Repeat the data exactly, so that every line matches the original.

····················

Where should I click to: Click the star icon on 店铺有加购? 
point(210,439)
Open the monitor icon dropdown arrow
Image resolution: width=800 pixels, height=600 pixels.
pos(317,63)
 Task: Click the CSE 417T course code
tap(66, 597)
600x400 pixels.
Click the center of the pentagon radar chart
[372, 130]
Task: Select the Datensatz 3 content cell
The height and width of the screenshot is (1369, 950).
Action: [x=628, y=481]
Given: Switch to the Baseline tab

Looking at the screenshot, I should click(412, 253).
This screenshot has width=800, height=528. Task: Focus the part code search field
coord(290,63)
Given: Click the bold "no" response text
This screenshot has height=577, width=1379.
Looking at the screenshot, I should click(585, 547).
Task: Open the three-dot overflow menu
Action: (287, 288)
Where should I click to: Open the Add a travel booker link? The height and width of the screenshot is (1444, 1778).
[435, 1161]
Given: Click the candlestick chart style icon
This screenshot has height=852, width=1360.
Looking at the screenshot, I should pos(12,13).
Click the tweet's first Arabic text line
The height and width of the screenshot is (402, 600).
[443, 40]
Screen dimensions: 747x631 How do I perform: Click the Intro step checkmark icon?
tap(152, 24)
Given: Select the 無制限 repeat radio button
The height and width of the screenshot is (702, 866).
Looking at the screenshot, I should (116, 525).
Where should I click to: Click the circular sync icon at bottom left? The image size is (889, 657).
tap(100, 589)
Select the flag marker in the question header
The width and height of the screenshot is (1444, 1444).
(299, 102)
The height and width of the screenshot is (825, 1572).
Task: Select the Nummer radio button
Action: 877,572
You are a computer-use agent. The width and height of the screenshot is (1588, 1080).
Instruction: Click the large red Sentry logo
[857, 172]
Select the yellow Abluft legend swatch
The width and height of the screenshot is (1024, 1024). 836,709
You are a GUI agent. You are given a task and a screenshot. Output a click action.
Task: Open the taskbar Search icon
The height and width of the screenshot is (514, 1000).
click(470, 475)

····················

◆ **Exercise result**:
Where should I click to: Click the star icon on 店铺有加购? 
point(210,439)
Open the monitor icon dropdown arrow
Image resolution: width=800 pixels, height=600 pixels.
pos(317,63)
 Task: Click the CSE 417T course code
tap(66, 597)
600x400 pixels.
Click the center of the pentagon radar chart
[372, 130]
Task: Select the Datensatz 3 content cell
The height and width of the screenshot is (1369, 950).
Action: [x=628, y=481]
Given: Switch to the Baseline tab

Looking at the screenshot, I should click(412, 253).
This screenshot has width=800, height=528. Task: Focus the part code search field
coord(290,63)
Given: Click the bold "no" response text
This screenshot has height=577, width=1379.
Looking at the screenshot, I should click(585, 547).
Task: Open the three-dot overflow menu
Action: (287, 288)
Where should I click to: Open the Add a travel booker link? The height and width of the screenshot is (1444, 1778).
[435, 1161]
Given: Click the candlestick chart style icon
This screenshot has height=852, width=1360.
Looking at the screenshot, I should pos(12,13).
Click the tweet's first Arabic text line
The height and width of the screenshot is (402, 600).
[443, 40]
Screen dimensions: 747x631 How do I perform: Click the Intro step checkmark icon?
tap(152, 24)
Given: Select the 無制限 repeat radio button
The height and width of the screenshot is (702, 866).
Looking at the screenshot, I should (116, 525).
Where should I click to: Click the circular sync icon at bottom left? The image size is (889, 657).
tap(100, 589)
Select the flag marker in the question header
The width and height of the screenshot is (1444, 1444).
(299, 102)
The height and width of the screenshot is (825, 1572).
Task: Select the Nummer radio button
Action: 877,572
You are a computer-use agent. The width and height of the screenshot is (1588, 1080).
Instruction: Click the large red Sentry logo
[857, 172]
Select the yellow Abluft legend swatch
The width and height of the screenshot is (1024, 1024). 836,709
You are a GUI agent. You are given a task and a screenshot. Output a click action.
Task: Open the taskbar Search icon
The height and width of the screenshot is (514, 1000).
click(470, 475)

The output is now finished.